> [TASK] In the data below, find the line containing "How do I perform: Click the arrow", then set down that line and every later line up to and including the line containing "Given: Open Tahsilat tarihi arrow dropdown", exactly.
-- -- --
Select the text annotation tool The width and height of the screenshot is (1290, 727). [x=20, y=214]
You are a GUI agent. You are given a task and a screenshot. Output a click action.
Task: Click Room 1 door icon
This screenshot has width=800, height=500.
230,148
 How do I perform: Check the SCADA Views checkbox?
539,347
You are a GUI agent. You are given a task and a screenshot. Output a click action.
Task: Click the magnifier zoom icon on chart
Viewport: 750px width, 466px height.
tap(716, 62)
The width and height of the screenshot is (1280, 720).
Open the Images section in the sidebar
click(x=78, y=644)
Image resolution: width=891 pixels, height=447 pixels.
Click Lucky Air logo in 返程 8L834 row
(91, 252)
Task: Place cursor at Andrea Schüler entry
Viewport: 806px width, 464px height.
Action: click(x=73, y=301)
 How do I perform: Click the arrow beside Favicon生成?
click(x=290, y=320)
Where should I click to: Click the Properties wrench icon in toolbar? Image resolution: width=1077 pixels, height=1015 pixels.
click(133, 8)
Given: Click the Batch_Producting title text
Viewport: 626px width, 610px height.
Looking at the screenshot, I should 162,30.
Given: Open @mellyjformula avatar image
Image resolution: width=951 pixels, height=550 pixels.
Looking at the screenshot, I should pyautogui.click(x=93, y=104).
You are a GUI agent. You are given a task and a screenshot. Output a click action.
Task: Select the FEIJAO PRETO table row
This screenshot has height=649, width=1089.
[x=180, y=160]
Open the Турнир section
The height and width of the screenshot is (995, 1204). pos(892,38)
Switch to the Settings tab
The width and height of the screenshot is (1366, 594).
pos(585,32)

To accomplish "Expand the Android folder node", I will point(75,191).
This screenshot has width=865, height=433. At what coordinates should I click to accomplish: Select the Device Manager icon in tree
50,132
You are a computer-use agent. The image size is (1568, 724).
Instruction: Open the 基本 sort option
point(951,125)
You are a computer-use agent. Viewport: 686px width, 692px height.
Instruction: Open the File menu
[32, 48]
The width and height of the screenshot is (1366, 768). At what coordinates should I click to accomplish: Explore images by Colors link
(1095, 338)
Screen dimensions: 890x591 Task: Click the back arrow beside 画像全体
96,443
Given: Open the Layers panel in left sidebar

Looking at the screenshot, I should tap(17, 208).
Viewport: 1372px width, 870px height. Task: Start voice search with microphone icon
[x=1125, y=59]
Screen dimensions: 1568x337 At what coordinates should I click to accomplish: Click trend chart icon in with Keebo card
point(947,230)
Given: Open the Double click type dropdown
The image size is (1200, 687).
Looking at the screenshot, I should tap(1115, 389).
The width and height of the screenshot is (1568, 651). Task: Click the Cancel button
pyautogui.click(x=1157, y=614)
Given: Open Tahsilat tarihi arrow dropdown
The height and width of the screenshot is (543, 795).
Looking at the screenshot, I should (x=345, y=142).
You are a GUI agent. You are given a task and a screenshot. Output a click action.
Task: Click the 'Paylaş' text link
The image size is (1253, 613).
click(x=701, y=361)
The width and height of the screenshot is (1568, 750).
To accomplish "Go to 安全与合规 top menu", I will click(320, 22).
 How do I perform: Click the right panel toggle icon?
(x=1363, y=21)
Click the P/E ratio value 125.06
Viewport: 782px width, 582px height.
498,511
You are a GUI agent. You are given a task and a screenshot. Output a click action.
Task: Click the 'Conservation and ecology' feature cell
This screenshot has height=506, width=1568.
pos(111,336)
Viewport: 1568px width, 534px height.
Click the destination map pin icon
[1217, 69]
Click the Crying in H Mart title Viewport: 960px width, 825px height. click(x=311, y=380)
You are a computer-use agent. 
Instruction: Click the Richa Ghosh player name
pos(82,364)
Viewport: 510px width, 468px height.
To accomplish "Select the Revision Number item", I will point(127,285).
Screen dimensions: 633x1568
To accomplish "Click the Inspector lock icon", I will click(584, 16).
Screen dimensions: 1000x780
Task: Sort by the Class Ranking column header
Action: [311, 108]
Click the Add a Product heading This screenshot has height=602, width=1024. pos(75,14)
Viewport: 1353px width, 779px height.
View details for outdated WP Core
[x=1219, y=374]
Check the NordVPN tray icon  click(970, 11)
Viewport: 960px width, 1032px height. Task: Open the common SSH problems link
-- -- --
> [EXPECTED OUTPUT]
 How do I perform: Click the arrow beside Favicon生成?
click(x=290, y=320)
Where should I click to: Click the Properties wrench icon in toolbar? Image resolution: width=1077 pixels, height=1015 pixels.
click(133, 8)
Given: Click the Batch_Producting title text
Viewport: 626px width, 610px height.
Looking at the screenshot, I should 162,30.
Given: Open @mellyjformula avatar image
Image resolution: width=951 pixels, height=550 pixels.
Looking at the screenshot, I should pyautogui.click(x=93, y=104).
You are a GUI agent. You are given a task and a screenshot. Output a click action.
Task: Select the FEIJAO PRETO table row
This screenshot has height=649, width=1089.
[x=180, y=160]
Open the Турнир section
The height and width of the screenshot is (995, 1204). pos(892,38)
Switch to the Settings tab
The width and height of the screenshot is (1366, 594).
pos(585,32)

To accomplish "Expand the Android folder node", I will point(75,191).
This screenshot has width=865, height=433. At what coordinates should I click to accomplish: Select the Device Manager icon in tree
50,132
You are a computer-use agent. The image size is (1568, 724).
Instruction: Open the 基本 sort option
point(951,125)
You are a computer-use agent. Viewport: 686px width, 692px height.
Instruction: Open the File menu
[32, 48]
The width and height of the screenshot is (1366, 768). At what coordinates should I click to accomplish: Explore images by Colors link
(1095, 338)
Screen dimensions: 890x591 Task: Click the back arrow beside 画像全体
96,443
Given: Open the Layers panel in left sidebar

Looking at the screenshot, I should tap(17, 208).
Viewport: 1372px width, 870px height. Task: Start voice search with microphone icon
[x=1125, y=59]
Screen dimensions: 1568x337 At what coordinates should I click to accomplish: Click trend chart icon in with Keebo card
point(947,230)
Given: Open the Double click type dropdown
The image size is (1200, 687).
Looking at the screenshot, I should tap(1115, 389).
The width and height of the screenshot is (1568, 651). Task: Click the Cancel button
pyautogui.click(x=1157, y=614)
Given: Open Tahsilat tarihi arrow dropdown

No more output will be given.